Alex Vratskides, CEO of Upstream commented: “It’s clear that by using the mobile medium itself, a great opportunity exists for operators to cross and upsell their own products and services at minimal expense. In Upstream’s experience, personalised messages, which are contextual and feature utility and transactional driven rewards, can have a significant impact on an operator’s average revenue per user – particularly when these offers are included in messages the operator is already sending to the customer. As they are not promoting third parties, operators have de facto opt-in; they also have an enormous amount of customer data pre-gathered as well as an in-depth knowledge of their own products – all of these factors can allow them to be highly targeted in their promotions.”

Frequency of Messages

In spite of this demand, the data makes it clear that consumers will only accept a limited number of such messages, with 38 per cent saying no more than one per month and 31 per cent saying less than that. 14 per cent were prepared to receive offers up to twice a month, but there was a notable disparity between the ABC1 (8 per cent) and C2DE (20 per cent) demographics in this regard.

Who Do Consumers Trust?

The research also reveals that consumers have a high level of trust and purchasing confidence in mobile operators as opposed to third-parties. More than half (52 per cent) of consumers would trust their mobile phone company over a third-party retailer when redeeming a deal via SMS, compared to just eight per cent of consumers who would trust a third-party retailer more.

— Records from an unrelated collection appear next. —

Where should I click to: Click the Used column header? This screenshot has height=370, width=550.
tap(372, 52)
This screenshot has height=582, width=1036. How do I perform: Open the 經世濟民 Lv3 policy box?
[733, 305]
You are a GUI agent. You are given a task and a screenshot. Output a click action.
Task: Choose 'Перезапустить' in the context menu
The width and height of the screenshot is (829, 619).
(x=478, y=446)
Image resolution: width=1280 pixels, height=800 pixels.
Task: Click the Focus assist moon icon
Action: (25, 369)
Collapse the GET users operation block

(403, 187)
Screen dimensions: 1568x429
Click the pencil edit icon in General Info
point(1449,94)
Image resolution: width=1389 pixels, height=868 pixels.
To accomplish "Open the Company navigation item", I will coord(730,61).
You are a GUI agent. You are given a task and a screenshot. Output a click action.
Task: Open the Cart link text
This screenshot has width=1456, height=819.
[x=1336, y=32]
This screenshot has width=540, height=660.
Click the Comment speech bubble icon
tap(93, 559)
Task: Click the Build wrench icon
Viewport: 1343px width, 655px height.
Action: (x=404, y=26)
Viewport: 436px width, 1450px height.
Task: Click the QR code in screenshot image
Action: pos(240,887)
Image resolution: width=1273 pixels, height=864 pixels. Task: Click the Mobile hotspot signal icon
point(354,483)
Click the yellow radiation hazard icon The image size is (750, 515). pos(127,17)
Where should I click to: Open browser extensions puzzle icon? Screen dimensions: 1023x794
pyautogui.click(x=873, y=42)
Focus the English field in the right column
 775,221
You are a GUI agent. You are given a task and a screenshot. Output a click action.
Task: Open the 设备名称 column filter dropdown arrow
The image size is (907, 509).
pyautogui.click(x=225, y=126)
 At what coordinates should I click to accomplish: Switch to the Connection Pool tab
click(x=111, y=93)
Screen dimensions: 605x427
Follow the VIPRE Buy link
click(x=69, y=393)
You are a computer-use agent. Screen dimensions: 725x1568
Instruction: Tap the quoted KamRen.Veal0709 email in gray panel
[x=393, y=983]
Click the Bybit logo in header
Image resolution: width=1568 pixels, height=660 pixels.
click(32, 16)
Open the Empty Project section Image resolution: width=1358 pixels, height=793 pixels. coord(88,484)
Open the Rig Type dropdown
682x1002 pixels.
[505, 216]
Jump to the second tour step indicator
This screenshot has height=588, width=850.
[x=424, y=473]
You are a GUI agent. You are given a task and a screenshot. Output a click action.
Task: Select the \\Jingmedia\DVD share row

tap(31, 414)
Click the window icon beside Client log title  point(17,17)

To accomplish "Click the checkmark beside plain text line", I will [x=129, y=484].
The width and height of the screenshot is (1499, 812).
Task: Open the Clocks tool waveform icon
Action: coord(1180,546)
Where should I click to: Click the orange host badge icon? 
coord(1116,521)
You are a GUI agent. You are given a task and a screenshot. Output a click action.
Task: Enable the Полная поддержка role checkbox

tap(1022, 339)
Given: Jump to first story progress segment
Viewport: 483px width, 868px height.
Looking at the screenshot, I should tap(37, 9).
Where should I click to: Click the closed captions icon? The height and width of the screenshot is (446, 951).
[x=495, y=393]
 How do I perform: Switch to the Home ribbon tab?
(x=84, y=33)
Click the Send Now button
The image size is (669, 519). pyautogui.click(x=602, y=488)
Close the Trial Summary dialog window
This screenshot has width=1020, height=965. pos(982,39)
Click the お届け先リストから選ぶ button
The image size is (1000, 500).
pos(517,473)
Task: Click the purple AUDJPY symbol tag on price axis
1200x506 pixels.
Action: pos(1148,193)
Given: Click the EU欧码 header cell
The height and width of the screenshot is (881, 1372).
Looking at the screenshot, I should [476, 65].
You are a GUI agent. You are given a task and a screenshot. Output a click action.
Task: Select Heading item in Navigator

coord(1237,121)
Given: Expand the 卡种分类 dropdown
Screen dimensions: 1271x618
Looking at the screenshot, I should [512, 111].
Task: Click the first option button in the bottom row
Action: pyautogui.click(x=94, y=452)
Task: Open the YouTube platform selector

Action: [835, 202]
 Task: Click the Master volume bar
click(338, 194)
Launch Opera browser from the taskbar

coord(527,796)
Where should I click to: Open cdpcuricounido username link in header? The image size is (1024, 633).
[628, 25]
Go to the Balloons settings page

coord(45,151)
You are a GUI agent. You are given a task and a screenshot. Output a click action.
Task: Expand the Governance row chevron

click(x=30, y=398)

Vratskides continued: “Consumers will only tolerate a finite number of these extremely personal contacts via mobile and operators must be cautious not to abuse the clear trust that consumers have in them. Offers can clearly have great value when delivered via the mobile but this is not like the ‘daily deals’ phenomenon we see with brands like Groupon. As far as mobile marketing is concerned, less is almost always more when it comes to generating consumer response.”

Opt-in bribery leads to ‘Phantom Customers’

Although nearly six in ten (56 per cent) consumers said they would opt-in to receive third party advertising if offered discount incentives, such as a £5/week of their bill (27 per cent) or over a fifth off their monthly bill (22 per cent), as many as 88 per cent said that they did not think it was acceptable for mobile operators to feature third-party advertising.

Indeed, even if they would be prepared to opt-in if incentivised, as many as 72 per cent said they would be more likely to consider leaving their operator if they started featuring third-party ads, with 21 per cent saying they would do so immediately.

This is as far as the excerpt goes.